2.1 Samples
Lakes Bunnersjöarna are closely connected oligotrophic twin lakes (total area of 0.67 km2) located at an elevation of 955 m near the Norwegian border in the County of Jämtland, Sweden (Figure 1; Appendix S1, Figure S1). Both lakes are shallow, the southern lake only 0.5 m with a deeper middle (a few meters) and the northern lake c. 2 m deep. The brown trout in these lakes were sampled in 1975 as part of some of the first population genetic screenings of natural populations(Allendorf et al., 1976; Ryman et al., 1979). Material from that collection has been stored in a frozen tissue bank at the Department of Zoology, Stockholm University, Sweden. Here, we used 140 samples that were still available (out of 151 reported in Allendorf et al., 1976; Ryman et al., 1979); 68 and 72 from the northern and southern lake, respectively.

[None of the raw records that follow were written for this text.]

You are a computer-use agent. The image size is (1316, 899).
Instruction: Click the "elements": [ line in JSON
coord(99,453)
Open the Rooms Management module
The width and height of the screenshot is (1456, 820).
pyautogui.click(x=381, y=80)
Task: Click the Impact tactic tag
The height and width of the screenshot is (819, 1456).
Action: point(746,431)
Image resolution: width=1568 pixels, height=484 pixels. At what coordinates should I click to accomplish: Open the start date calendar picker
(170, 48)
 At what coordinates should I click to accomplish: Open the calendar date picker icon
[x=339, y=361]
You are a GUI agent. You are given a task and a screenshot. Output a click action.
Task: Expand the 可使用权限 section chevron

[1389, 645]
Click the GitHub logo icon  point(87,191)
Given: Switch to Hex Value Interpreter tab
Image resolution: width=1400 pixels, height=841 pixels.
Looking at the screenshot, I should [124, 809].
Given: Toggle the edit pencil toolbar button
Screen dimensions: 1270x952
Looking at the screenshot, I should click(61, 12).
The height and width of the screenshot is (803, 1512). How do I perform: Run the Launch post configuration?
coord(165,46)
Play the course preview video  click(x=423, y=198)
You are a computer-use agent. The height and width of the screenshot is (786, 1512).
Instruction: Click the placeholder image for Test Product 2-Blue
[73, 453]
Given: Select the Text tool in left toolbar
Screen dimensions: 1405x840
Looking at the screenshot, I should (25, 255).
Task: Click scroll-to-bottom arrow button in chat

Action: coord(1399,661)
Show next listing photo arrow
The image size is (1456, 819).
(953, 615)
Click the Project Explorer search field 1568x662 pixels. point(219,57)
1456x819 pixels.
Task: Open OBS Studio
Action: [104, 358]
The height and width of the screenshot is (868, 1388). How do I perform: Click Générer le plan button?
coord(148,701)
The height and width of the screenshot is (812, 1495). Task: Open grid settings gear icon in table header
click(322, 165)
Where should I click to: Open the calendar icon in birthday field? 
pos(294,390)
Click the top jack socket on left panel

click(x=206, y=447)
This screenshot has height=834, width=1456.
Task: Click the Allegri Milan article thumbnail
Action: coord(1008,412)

The allozyme studies showed contrasting homozygosity at one locus coding for lactate dehydrogenase (locus LDH-1 ). About half of the fish were homozygous for the 100 allele most common in brown trout in the study area, and the others homozygous for a rare null allele with no active enzyme product (Allendorf, Ståhl, & Ryman, 1984).
We classified the 140 fish into Deme I or II based on the LDH-1genotype, resulting in 68 individuals from Deme I (100/100 homozygous for LDH-1 ) and 72 individuals from Deme II (homozygous for the null allele). The 68 Deme I fish were from both lakes (northern:n =39, southern: n =29), as were the 72 Deme II fish (northern: n =23, southern: n =49).
We included data from eight additional brown trout populations that are part of other projects (Andersson et al., in prep; Kurland et al., in prep) to put the diversity and divergence patterns observed in Lakes Bunnersjöarna into perspective (Appendix S1, Figure S1).